Picture courtesy of ABC Gippsland

Metung was offered for sale on eBay and a not-for-profit community group was set up to try and buy the boat. They managed to purchase her for $4 128 with six seconds remaining on the auction. The boat was returned to the town of Metung by truck where she will be restored to her former glory using traditional boatbuilding techniques.

 

On Sunday 22 September Judy Blion, a professional photographer, took this photo of Metung at Chinamans Creek in Metung. The colours are simply amazing.

Picture courtesy of Judy Blion Photography

The Cordalga delivery crew.

 

Posted by Peter on 16/09/2019

More sea time

With all that has been going on over the past months we haven’t been able to spend any time at sea – something we need badly right now. It has been well over a year since our trip from Adelaide to Wyee and Great Escape has been on a swing mooring at Wyee Point Marina since our arrival. With a little bit of luck we will have the outstanding maintenance items finished soon and as soon as we have a suitable weather window we will head north. The plan is to initially head to Queensland and then further north. Down Under Rally have a rally from Australia to Indonesia scheduled for 2020 and we may well join that rally.

 

We have become good friends with Geoffrey Tapper, the skipper who helped us sail Great Escape from Adelaide to Wyee Point and since helping us Geoffrey has gone on to become a certified delivery skipper and has delivered a number of boats around Australia.

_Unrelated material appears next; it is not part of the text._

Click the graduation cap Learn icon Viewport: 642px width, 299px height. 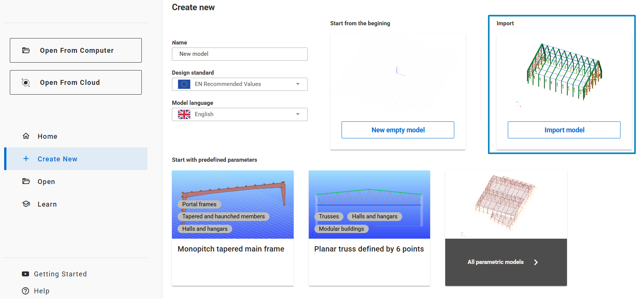26,204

We met up with Geoffrey at the Sydney Boat Show while he was delivering a catamaran and he mentioned that he was going to deliver a trawler from Lakes Entrance to Airlie Beach. Peter offered to crew for him. It would give him much needed time out at sea and would also be covering some of the area we would be sailing later this year.

 

We called in at Lakes Entrance while sailing from Refuge Cove to Bermagui.

Airlie Beach is a lovely town in Queensland and a gateway to the Whitsundays and The Great Barrier Reef. In our previous lives we both visited Airlie Beach with Peter’s last visit being on his bike trip around Australia. We certainly plan to spend some time exploring the Whitsundays and The Great Barrier Reef once we get Great Escape there.

 

Crewing on the delivery should be an interesting trip. MV Cordalga is a 1958 51’ cruiser sterned ex cray fishing boat and it will take approximately 3 weeks for the trip from Lakes Entrance to Airlie Beach. Scheduled departure date 22 September.

Posted by Peter on 11/09/2019

Boat Plumbing – Part 4 – We Have A Toilet

Some 11 months after we started this project we are finally getting close to finishing it.

We settled on the Airhead Waterless Composting Toilet mainly because of space considerations and the fact that we can use the existing black tank deck vent to vent the toilet. It would however need a small modification on the venting system. The black tank has been sealed up simply because it is too difficult to remove it.

The head on the boat went from looking like this

To this

And finally to this

The fan for the Airhead is designed to be mounted on the deck, effectively pulling air out but we do not want to cut another large hole in the deck. There was also no way we could get to the pipe attached to the existing deck vent and we would have to find some way to properly vent the toilet through the small pipe and deck vent to avoid nasty smells. We had enough of those with the old badly installed system.

We ordered an extra fan and housing and made a fitting to house the two fans back to back. The one fan is pulling air from the Airhead and the other fan is pushing the air out through the deck vent. We fortunately already had two switches that we could use for the fans.

We still need to mount a cover over the existing deck vent and will do that shortly. The deck vent faces forward and any water on the deck will enter the vent and run down the pipe. We have a fitting that will allow us to use the vent when we are stationary but also allow us to seal the vent completely when we are sailing or in heavy weather.

Now that the head has been sorted out and the cockpit properly sealed we can start to sort out the other items that need to be done before we head somewhere exotic.